Medicare Spending and the Affordable Care Act
Following implementation of the Affordable Care Act, growth in Medicare per capita spending has declined significantly. From 2006 through and 2009 (the period after the introduction of the Part D drug benefit), per capita Medicare spending grew by an average of 5% annually. In contrast, per capita spending is estimated to have increased by 2.8% in 2010 and by 2.6% in 2011. Further, spending growth per beneficiary in 2010 and 2011 is approximately at the rate of growth of the economy, and much slower, relative to GDP per capita, than during the previous decade.
Conclusion
In just a year and a half, the Affordable Care Act has made the health care system better for millions of Americans. By cracking down on insurance industry abuses, strengthening Medicare and Medicaid, and making sure we are spending taxpayer dollars wisely in our health care programs, we are ushering in a new day for American consumers. We will continue to build on these reforms in the years to come, and look forward to 2014 when all Americans will have access to quality, affordable health insurance.
Appendix: Quick Facts about the Affordable Care Act
Thanks to the Affordable Care Act:
- One million young adults have health insurance thanks to the new rule that enables young adults up to age 26 to be covered through a parent’s private health insurance plan.

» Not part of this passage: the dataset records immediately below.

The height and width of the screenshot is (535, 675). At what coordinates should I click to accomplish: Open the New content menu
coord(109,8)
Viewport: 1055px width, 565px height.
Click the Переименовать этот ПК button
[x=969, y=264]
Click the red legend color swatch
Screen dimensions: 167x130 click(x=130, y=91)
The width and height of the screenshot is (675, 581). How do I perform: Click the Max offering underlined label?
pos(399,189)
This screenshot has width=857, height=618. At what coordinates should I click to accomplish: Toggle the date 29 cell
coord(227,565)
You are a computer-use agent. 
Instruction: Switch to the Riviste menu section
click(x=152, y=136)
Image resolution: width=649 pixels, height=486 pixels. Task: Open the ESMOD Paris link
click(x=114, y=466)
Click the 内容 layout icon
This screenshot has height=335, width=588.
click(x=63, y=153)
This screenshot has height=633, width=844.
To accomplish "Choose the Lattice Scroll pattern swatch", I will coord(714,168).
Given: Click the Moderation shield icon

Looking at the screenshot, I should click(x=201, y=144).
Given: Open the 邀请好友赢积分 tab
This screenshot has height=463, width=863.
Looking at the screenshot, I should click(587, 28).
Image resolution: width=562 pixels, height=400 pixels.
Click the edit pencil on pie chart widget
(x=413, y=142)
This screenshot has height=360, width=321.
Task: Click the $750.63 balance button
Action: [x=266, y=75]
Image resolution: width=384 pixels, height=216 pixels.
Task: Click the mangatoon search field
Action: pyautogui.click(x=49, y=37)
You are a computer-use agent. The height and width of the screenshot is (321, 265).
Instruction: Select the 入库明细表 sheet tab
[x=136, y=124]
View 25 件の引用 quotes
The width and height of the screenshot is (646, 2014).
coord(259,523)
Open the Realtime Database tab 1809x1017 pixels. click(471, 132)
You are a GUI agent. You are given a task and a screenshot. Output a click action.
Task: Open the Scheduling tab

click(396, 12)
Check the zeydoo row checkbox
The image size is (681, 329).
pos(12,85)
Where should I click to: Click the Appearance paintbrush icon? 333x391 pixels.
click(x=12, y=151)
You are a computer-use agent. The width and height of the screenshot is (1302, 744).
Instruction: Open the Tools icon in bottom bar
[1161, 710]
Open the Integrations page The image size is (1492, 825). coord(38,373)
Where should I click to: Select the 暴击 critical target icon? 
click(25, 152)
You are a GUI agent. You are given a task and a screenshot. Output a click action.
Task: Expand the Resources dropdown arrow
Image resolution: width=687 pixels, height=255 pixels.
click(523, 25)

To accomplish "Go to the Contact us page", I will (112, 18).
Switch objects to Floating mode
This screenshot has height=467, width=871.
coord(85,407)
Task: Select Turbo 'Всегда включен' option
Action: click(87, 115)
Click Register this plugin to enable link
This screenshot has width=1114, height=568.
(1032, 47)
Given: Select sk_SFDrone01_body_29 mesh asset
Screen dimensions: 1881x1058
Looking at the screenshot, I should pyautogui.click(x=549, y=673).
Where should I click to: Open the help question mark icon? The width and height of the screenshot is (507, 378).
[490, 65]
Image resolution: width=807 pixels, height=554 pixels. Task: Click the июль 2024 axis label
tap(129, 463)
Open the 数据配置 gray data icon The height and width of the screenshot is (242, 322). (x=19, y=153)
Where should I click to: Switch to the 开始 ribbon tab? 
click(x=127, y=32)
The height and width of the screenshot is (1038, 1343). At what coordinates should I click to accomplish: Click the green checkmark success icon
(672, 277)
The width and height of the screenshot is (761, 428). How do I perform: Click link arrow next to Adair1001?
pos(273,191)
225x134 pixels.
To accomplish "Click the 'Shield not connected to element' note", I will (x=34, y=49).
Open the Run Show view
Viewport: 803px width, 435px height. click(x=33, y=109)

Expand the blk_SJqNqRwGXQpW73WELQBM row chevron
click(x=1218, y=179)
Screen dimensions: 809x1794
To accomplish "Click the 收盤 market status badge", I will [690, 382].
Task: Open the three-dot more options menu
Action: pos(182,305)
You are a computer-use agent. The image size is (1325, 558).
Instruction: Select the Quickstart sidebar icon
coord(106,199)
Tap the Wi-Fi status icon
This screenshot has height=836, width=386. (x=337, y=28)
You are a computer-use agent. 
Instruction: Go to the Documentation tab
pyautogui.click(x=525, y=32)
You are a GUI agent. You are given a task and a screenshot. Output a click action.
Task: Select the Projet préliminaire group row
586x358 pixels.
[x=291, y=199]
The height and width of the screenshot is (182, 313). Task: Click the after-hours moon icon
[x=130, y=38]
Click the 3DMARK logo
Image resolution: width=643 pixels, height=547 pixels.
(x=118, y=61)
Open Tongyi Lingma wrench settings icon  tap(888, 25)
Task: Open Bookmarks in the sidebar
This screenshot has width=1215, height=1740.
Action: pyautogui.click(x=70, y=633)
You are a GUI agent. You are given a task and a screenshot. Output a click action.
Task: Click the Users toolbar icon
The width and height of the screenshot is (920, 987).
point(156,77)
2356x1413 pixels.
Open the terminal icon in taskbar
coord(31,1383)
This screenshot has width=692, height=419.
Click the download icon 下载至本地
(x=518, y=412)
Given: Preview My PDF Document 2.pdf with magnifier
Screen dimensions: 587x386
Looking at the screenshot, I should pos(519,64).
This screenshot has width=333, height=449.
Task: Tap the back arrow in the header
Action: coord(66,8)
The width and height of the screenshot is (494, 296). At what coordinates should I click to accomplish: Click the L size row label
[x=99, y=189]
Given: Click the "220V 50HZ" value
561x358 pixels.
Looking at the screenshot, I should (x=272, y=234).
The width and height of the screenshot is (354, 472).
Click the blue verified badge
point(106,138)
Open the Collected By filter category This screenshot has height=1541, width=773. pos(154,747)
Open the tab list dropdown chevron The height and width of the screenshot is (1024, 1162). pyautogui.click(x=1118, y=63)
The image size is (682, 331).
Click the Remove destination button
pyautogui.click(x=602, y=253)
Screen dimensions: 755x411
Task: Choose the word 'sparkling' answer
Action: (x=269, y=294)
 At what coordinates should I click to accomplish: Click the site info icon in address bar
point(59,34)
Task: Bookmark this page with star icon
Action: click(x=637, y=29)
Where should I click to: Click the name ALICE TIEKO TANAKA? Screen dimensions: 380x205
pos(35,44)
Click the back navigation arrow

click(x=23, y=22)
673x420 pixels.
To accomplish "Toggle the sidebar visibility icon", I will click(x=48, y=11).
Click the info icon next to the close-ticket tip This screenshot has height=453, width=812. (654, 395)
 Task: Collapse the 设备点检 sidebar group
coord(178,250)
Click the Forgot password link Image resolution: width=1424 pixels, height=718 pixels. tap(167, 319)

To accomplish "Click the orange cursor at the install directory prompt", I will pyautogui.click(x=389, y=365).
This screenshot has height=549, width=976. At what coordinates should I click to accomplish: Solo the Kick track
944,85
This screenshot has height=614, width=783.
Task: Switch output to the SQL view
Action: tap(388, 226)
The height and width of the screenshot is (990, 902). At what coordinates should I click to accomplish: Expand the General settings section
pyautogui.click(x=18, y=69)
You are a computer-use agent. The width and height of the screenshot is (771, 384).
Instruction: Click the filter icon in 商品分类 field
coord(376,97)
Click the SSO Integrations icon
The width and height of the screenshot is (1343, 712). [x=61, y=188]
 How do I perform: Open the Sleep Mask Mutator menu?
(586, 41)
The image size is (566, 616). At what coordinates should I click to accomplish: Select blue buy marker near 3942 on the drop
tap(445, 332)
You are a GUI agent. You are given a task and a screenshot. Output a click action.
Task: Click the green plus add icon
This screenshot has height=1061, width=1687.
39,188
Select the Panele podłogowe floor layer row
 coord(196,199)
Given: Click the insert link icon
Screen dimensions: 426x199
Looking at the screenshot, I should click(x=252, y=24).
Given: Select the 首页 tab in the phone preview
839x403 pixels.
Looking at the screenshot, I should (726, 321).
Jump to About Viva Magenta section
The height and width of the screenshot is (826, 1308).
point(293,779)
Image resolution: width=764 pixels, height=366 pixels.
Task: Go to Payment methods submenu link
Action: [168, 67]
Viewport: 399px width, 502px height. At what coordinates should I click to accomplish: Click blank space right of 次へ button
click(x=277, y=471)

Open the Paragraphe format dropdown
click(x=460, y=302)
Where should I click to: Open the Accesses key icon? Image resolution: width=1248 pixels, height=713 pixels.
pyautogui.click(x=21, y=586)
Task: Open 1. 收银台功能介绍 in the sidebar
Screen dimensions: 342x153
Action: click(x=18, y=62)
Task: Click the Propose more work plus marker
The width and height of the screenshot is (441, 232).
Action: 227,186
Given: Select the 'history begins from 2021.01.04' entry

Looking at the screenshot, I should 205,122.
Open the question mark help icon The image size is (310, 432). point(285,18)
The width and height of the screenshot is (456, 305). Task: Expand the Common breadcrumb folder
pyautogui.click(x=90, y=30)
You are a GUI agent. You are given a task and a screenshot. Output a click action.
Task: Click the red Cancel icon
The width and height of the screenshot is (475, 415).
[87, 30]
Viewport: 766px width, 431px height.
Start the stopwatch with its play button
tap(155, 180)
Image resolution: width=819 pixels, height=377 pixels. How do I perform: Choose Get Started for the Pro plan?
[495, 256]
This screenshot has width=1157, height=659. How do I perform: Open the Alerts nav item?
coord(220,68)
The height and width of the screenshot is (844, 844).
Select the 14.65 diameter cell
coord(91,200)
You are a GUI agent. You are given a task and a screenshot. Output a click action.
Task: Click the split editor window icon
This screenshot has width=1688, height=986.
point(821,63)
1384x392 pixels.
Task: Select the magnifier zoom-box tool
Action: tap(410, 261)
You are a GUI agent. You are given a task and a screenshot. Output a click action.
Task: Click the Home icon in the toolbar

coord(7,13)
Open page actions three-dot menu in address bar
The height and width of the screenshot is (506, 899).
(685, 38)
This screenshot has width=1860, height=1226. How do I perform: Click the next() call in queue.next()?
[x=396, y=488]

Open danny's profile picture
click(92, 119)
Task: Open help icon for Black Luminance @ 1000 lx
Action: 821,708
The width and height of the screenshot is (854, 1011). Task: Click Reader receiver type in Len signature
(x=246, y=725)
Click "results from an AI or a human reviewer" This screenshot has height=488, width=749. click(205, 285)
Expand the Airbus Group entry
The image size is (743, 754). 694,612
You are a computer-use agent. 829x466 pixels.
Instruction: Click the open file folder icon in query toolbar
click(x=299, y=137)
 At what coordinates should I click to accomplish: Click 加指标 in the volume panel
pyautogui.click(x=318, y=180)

- Seniors who hit the donut hole receive a 50% discount on brand-name drugs. Nearly 1.3 million seniors have already received the discount.
- Nearly 19 million seniors have already received one or more free preventive services and 1.3 million seniors have already received a free Annual Wellness Visit.
- Insurance companies must spend at least 80% of your premium dollar on health care, not overhead, advertising and bonuses. More than 165 million are now getting a better value for their insurance dollar.